Lucy Harrington, the Rocky Mountain region director for Westervelt Ecological Services, declined to say how much the company is charging for credits from the new 72.4-acre bank, citing variable pricing and bulk discounts.
But the Colorado Department of Transportation, which regularly buys credits from mitigation banks across the state, recently paid $200,000 for a credit from the new bank to help offset the impact of its Central 70 highway improvement project, said Becky Pierce, CDOT’s wetlands program manager.
To find potential mitigation bank sites, Westervelt staffers perform geographic information system (GIS) analyses that take into account a property’s proximity to streams, hydrology, oil and gas infrastructure, and proximity to other conserved properties, among other factors, Harrington said.
The company, which opened its newest regional office in Centennial in 2016, also looks at community-identified areas for wetland restoration and conservation, as was the case with the new Big Thompson confluence bank. Westervelt staff worked with the Middle South Platte River Alliance to understand local priorities and identify possible sites for the new bank. The alliance helped introduce Westervelt to the Allely family.
“It’s really a confluence of technical work, relationship-building and a little bit of luck, to be perfectly honest,” Harrington said.
Westervelt and other mitigation bankers often buy property outright. But in this case, Westervelt paid the Allely family an undisclosed amount to use their land for the mitigation bank and, in return, the Allelys protected the property in perpetuity with a conservation easement, which comes with its own tax benefits and incentives. Westervelt and the Allelys also established a long-term endowment for the site’s management with the National Fish and Wildlife Foundation.
After creating a detailed plan and getting approval from regulatory agencies like the U.S. Army Corps of Engineers, U.S. Fish and Wildlife Service, Colorado Parks and Wildlife and others, Westervelt began work.
Credits going fast
The company has released its first round of credits, which includes 8.69 wetland acres and 115 functional feet of stream credits. So far, the company has sold more than half of the wetland credits, Harrington said.
“Any project, whether it’s a highway widening that may cross a river, home development that may affect ephemeral or perennial drainage, a Walmart parking lot that’s expanding, a pipeline going in, any of those development items that could impact wetlands and streams, instead of having to provide a wetland offset themselves can just come to us, write a check and just walk away,” Harrington said. “We take on all the liability of the site in perpetuity.”
Meanwhile, the Allely family knows that their property will never be developed and is instead being restored to its historical conditions.
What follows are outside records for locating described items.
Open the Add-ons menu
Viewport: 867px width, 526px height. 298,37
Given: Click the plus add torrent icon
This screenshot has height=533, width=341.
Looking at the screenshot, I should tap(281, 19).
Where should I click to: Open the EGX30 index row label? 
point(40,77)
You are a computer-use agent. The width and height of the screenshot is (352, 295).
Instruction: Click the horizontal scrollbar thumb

They can also still access the land under the conservation easement, which is held by the nonprofit land trust Colorado Open Lands.
Staff at Colorado Open Lands say they hope the success of the Big Thompson mitigation bank will inspire other landowners to conserve their land.
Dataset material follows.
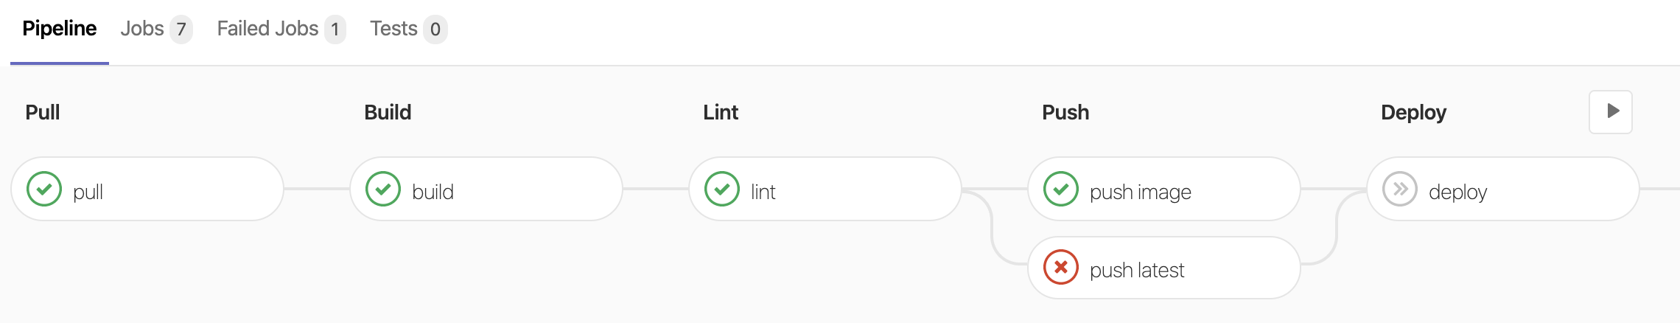Image resolution: width=1680 pixels, height=323 pixels.
Task: Click the push image success checkmark icon
Action: pyautogui.click(x=1061, y=189)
“It’s just another tool, another way for us to look at getting creative about protecting open space in Colorado,” said Carmen Farmer, conservation project manager with Colorado Open Lands. “Traditionally, we protect land throughout the state using state tax credits and federal tax deductions and incentives. Sometimes the traditional model doesn’t necessarily pencil out for landowners. This is another way for us to go about incentivizing landowners to help protect their properties and make sure they’re compensated for doing so.”